Do you envisage creating another opera?

I think of it in musico-dramatic terms. In my opinion, Čapek’s Meteor is ideal for a concentrated chamber opera. It is a truly exclusive material for an opera, whereby the central character is defined from various angles, which affords the musico-dramatic adaptation an incredible scope. A classical musical drama would be one based on the Ballad of Juraj Čup from Čapek’s Stories from Another Pocket. An immense challenge for me is the sung ballet The Master and Margarita. At one time, I wanted to try my hand at it, but I found out that the titular characters should not be sung. If anyone could sing, it would be from the Devil’s entourage, and the question is whether the Devil himself. Fabulous worlds are opened up, which the composer can somehow conceive and build. I am allured by the abundance and colourfulness of the individual milieus. And Exupéry’s Night Flight would be suitable for a timbre-based radio opera. I kept giving serious thought to Joseph Roth’s The Radetzky March, but the desired tenderness would be a tough nut to crack, even for a Debussy. An ungraspable dream. Even though it is a really powerful dramatic theme, I would rather imagine the monologues of the sailors trapped on the Kursk submarine as a symphony.

I find it important to bear in mind for whom I compose, who will perform it. It dictates all the specific means. Smetana's operas include wonderful baritone arias because Smetana knew that they would be sung by Josef Lev. Composing an opera or a symphony is the same as shooting a lavish film or making an equestrian statue, writing a novel. I always really look forward to the work, yet at the same time it entails an enormous inner stress and it is, naturally, extremely exhausting. That anxiety about the result being as you want, intend it to be. The idea of writing something just for the drawer is depressing, killing. I bear within me certain themes, but it is necessary for there to be a demand for it. That’s of major importance.

 
How do you perceive opera in general?

Opera means for me a highly stylised superlative formation. It is a luxuriant formation, sonic architecture spread over time.

 
How would you characterise your musical language?

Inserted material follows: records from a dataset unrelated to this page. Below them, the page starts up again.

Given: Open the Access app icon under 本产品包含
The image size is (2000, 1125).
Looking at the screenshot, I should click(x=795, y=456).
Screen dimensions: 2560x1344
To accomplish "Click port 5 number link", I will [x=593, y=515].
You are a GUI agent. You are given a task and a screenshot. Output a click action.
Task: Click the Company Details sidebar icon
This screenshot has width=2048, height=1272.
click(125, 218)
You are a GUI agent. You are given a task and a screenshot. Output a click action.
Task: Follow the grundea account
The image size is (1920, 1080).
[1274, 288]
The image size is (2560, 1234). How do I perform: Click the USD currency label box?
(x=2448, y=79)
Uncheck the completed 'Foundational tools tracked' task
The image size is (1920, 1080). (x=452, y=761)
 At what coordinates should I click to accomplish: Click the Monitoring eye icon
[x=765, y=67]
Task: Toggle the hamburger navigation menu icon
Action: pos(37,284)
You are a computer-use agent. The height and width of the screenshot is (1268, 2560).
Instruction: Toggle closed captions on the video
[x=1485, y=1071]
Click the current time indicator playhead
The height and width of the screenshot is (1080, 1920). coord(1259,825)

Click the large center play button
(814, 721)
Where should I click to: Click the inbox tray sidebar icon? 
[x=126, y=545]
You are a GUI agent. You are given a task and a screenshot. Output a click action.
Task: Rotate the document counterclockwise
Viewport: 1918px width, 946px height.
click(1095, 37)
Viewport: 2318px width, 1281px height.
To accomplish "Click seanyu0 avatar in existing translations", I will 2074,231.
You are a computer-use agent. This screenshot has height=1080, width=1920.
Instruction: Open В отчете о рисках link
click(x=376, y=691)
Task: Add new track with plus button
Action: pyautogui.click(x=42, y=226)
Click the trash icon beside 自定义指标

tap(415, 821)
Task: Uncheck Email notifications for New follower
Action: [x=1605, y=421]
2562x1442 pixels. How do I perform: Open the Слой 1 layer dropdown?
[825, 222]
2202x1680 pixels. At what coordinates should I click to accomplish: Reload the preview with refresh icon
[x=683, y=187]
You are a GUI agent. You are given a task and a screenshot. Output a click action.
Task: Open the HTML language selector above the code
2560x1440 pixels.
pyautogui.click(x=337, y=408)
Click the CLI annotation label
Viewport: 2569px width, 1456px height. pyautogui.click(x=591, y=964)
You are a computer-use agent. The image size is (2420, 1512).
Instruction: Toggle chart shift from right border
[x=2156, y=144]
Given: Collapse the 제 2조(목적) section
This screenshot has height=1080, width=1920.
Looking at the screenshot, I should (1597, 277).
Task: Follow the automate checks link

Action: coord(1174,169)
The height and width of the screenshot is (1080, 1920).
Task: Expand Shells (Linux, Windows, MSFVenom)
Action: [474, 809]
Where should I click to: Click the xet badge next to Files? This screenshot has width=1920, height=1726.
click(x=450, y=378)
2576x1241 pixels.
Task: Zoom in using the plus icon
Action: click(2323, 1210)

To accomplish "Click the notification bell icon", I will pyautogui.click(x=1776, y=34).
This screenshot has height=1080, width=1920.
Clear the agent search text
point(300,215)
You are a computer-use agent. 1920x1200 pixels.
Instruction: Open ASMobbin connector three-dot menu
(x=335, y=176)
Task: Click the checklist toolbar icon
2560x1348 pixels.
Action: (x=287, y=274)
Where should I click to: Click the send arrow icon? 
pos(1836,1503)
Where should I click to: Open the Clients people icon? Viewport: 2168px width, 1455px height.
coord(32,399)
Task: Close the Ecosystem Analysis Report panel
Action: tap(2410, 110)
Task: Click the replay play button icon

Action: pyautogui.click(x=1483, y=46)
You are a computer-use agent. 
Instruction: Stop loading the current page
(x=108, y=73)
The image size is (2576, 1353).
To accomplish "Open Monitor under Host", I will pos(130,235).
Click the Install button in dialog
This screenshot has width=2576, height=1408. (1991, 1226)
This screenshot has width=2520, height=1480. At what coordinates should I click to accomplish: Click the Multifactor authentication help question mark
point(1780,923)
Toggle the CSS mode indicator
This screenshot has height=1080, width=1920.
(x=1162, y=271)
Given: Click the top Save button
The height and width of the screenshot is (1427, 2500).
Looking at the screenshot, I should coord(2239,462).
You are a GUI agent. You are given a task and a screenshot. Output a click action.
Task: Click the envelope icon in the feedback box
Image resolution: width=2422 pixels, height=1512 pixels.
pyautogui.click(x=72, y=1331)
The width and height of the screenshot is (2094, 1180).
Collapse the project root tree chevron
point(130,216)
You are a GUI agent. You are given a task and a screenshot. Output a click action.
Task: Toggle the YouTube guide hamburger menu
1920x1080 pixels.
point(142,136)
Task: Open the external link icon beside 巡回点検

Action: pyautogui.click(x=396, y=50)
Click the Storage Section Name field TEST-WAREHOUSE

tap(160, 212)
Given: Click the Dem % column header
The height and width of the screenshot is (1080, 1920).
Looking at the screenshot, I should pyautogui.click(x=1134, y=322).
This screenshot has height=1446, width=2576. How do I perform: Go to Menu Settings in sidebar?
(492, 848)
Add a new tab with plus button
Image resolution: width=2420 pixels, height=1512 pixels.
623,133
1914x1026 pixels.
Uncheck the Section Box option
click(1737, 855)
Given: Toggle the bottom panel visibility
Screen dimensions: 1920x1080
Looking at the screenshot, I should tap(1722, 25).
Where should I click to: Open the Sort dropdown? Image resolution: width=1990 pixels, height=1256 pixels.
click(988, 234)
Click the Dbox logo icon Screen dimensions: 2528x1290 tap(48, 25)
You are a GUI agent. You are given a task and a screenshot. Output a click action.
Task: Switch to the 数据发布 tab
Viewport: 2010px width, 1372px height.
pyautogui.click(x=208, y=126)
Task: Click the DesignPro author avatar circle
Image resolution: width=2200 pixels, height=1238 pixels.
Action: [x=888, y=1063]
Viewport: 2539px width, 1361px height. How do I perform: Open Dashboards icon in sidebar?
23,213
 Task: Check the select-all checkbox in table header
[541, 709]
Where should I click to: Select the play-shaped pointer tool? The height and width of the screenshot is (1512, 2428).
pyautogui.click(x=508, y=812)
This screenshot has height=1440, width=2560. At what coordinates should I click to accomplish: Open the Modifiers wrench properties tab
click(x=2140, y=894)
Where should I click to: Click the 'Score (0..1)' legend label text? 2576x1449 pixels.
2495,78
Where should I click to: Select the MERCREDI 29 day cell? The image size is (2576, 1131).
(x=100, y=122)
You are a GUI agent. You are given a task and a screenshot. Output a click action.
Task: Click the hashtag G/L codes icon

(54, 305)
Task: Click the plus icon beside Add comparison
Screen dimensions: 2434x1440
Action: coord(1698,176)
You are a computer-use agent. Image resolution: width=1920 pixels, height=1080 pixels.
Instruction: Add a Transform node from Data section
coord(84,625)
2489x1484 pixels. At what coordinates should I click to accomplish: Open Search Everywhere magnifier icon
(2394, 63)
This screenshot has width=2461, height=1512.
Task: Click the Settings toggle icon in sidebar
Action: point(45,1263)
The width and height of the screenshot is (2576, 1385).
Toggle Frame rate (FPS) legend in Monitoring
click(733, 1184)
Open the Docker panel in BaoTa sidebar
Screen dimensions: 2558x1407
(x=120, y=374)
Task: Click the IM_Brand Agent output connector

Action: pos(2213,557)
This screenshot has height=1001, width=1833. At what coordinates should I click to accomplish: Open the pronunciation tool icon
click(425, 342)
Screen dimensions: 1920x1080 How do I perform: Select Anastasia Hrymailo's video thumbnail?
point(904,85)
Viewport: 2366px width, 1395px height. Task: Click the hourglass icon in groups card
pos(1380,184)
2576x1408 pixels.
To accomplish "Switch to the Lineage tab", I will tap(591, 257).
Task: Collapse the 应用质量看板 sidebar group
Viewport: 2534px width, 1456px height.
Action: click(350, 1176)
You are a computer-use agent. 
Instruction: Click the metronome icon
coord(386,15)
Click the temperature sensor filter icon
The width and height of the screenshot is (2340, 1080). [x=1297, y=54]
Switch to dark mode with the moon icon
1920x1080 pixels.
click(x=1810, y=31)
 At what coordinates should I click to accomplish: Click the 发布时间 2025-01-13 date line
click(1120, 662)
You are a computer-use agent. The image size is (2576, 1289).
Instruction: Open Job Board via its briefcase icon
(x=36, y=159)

The musical language is derived from one’s gestures, patience or impatience, and then it contains various residues, inputs the person has been given.

One of the impulses for me when I was young was that I explored for myself František Xaver Brixi’s organ concertos. The arrangements of Krček’s songs were another impulse. Chanson and the melody line as the main element besides rhythm. For me, it’s no problem to weld together two types of stylistic thinking without having the feeling that it will fall apart. I really had no problem combining Gregorian chant and brass-band music, since they are two limbs of a single body. That's important. I rather prefer music bordering tonality. I regard highly pure structures, even though I am not of the constructivist nature. I am a person who perceives music. And since I’m aware of the fact that a composition should have a texture and structure,

I perceive it with the heart, I seek the reason why the music is music.

I don't want to come across as an eclectic or a person who doesn’t know what he wants and nothing occurs to him, but for me music is a language of communication, and I communicate, just as I breathe and walk.

 
Pavel Petráněk, The National Theatre, Prague, January 2013.